**Description of the task:** Please reproduce the listing below verbatim, from the line containing "You are a GUI" through the end of the listing, leaving out the pictures.

## start Material provided

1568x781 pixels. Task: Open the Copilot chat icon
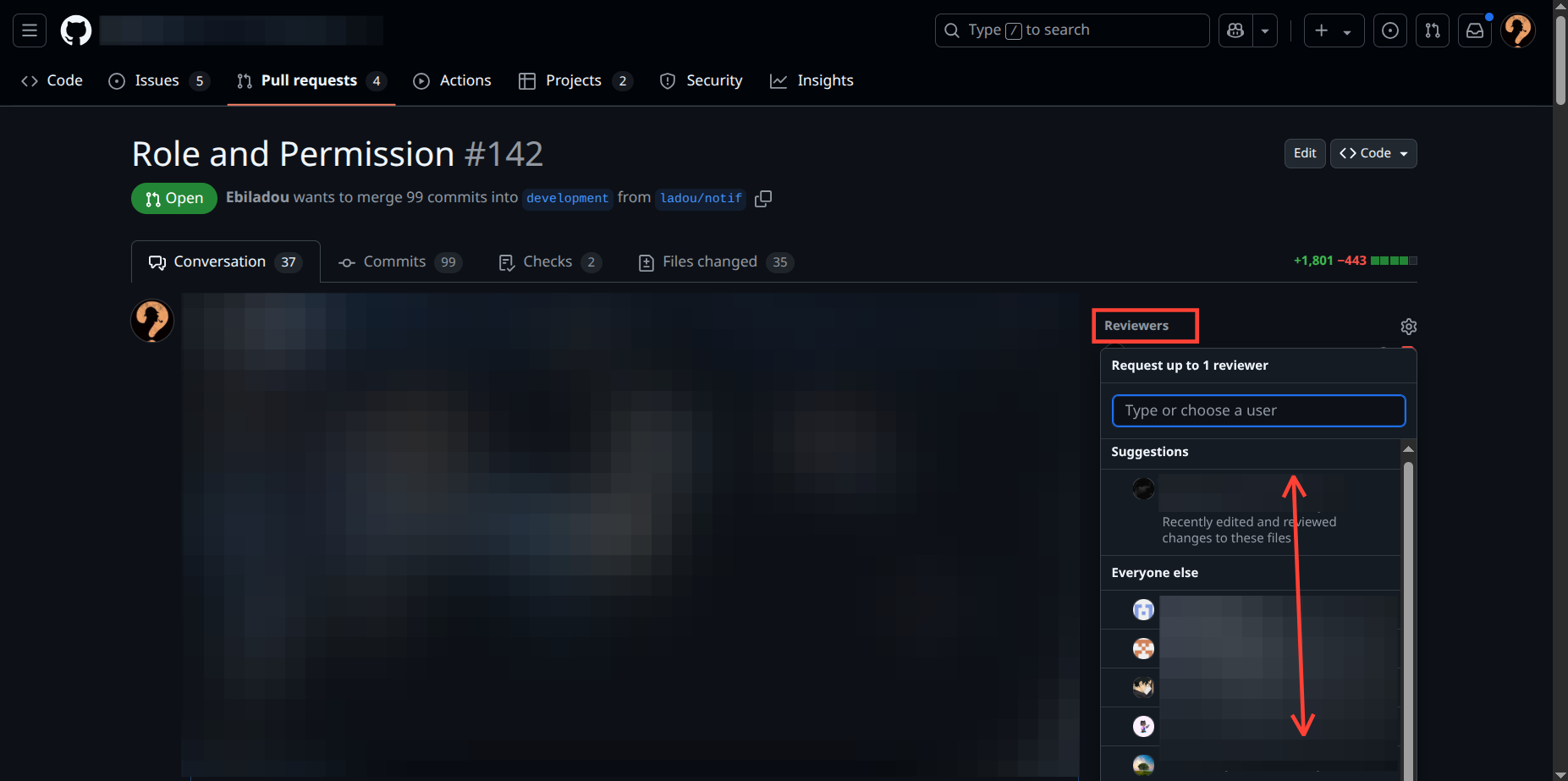[x=1235, y=30]
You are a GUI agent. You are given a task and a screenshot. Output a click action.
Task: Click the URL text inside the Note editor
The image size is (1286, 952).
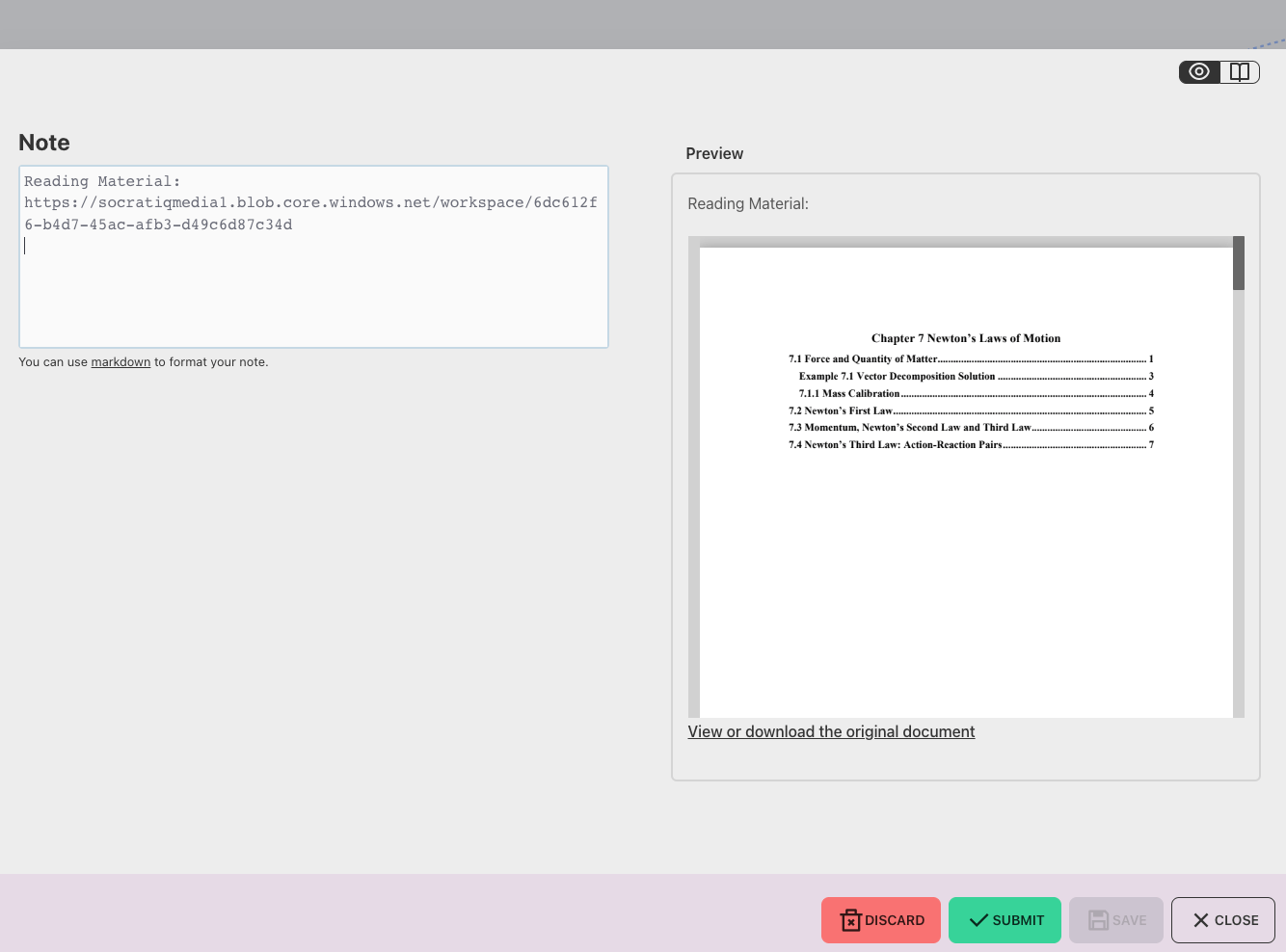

## end Material provided

**Answer for the task:**
You are a GUI agent. You are given a task and a screenshot. Output a click action.
Task: Click the URL text inside the Note editor
The image size is (1286, 952).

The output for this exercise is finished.